Multi-Day wedding at La Clé
There is a particular kind of couple who chooses the Franschhoek valley not because it is the most obvious answer, but because it is the most honest one. They have seen Tuscany and Provence. They know what beautiful looks like. They are looking for something that cannot be replicated — a place that gives the celebration a character all its own and asks for nothing manufactured in return.
Janine and Patrick flew in from Switzerland with exactly that in mind. Over three days at La Clé Lodge — one of Franschhoek’s most intimate and considered private estates — they gathered their people, celebrated in style, and left with the kind of memories that begin to feel like something you dreamed rather than something you attended.
Pre-wedding Event – An Evening in the Village
The celebration opened with dinner at Reubens, one of the Franschhoek valley’s most enduring tables, where the couple and their guests settled into each other’s company over a long meal that doubled as both arrival and welcome. There is wisdom in beginning this way: a quieter first evening, unhurried, in a room built for conversation. It set the register for everything that followed.
The Bride
On the morning of the wedding, the bridal suite at La Clé held that particular stillness that only arrives on the edge of something significant. Janine is a bride who carries her elegance lightly. A gown of delicate lace at the bodice swept into layers of tulle; pearl-strapped heels; a beaded pearl clutch. On the dressing table, her wedding invitation rested as its own quiet work of art: a card bearing a hand-painted watercolour of the La Clé lodge facade, tied with a linen ribbon and a sun-dried slice of orange, her initials set in deep forest green. It is a detail that tells you everything about the kind of couple who thought of it.

Dataset content:
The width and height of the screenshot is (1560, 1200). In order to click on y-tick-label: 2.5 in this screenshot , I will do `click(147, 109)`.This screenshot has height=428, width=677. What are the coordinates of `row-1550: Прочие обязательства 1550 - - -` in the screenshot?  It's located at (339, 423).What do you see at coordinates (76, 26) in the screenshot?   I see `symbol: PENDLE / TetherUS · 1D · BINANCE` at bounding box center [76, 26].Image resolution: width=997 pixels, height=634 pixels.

Brief:
In the text about the multi-day wedding at La Clé, what was tied with a linen ribbon to the wedding invitation?

Task output:
A sun-dried slice of orange.